Task item: Below are some records. Return exactly the lines from the one with "This screenshot has height=812, width=1494." to the one with "The image size is (1568, 435).", and nothing else.

Source material:
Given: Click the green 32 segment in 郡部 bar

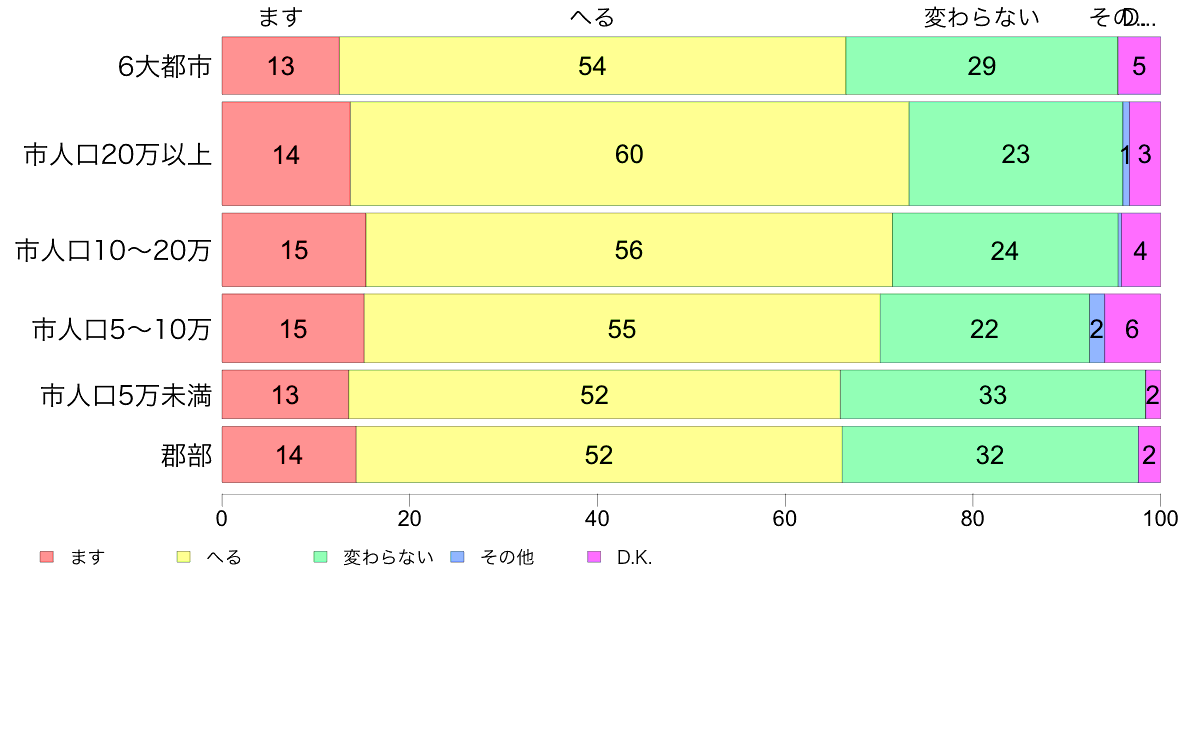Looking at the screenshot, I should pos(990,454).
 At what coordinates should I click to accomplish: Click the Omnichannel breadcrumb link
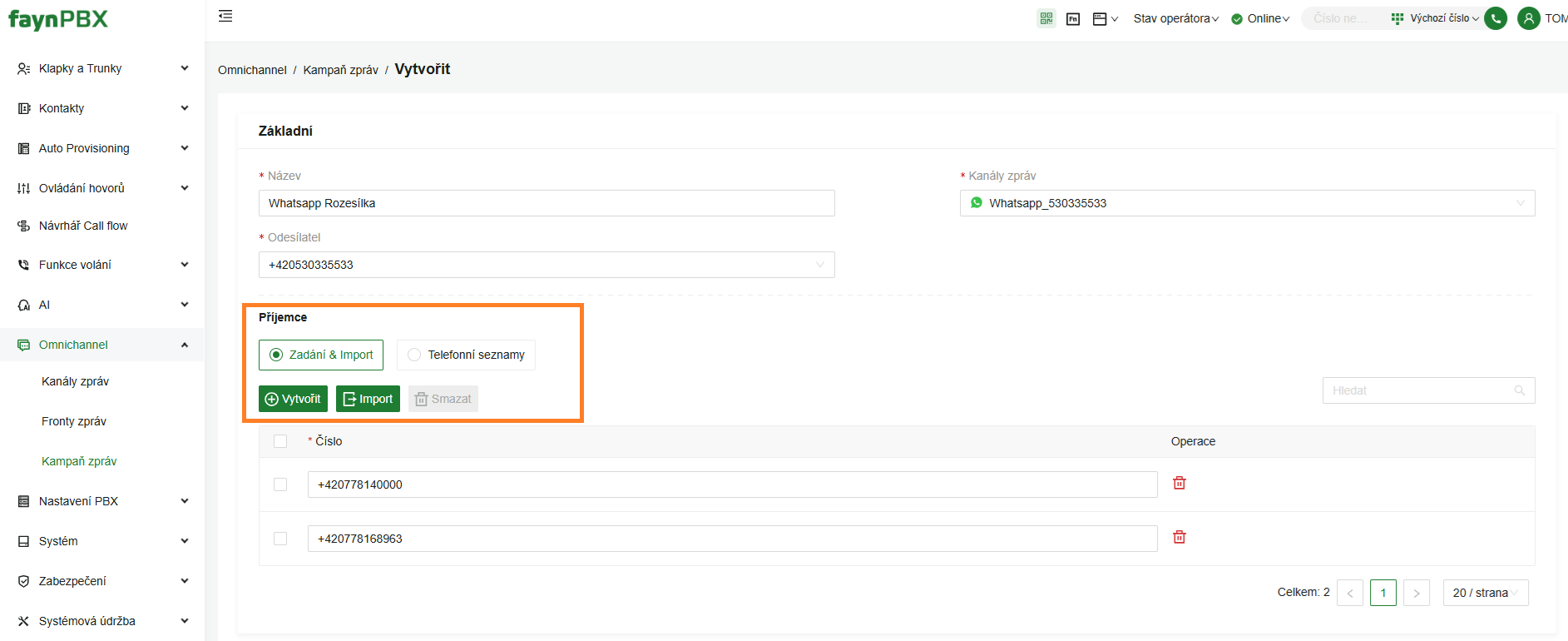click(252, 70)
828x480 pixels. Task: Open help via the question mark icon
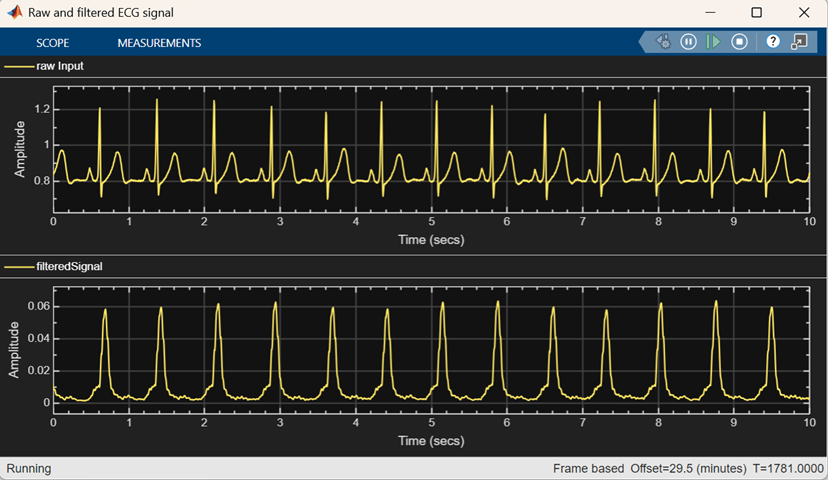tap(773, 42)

==

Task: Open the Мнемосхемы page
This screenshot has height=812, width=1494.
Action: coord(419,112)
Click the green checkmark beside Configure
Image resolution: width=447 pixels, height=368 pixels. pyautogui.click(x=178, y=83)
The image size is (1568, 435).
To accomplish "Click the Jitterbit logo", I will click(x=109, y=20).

...

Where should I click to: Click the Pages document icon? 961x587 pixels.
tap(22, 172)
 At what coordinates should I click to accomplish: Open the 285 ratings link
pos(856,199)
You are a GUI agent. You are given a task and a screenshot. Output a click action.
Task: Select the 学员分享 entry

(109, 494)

Written response:
This screenshot has height=812, width=1494.
Action: coord(419,112)
Click the green checkmark beside Configure
Image resolution: width=447 pixels, height=368 pixels. pyautogui.click(x=178, y=83)
The image size is (1568, 435).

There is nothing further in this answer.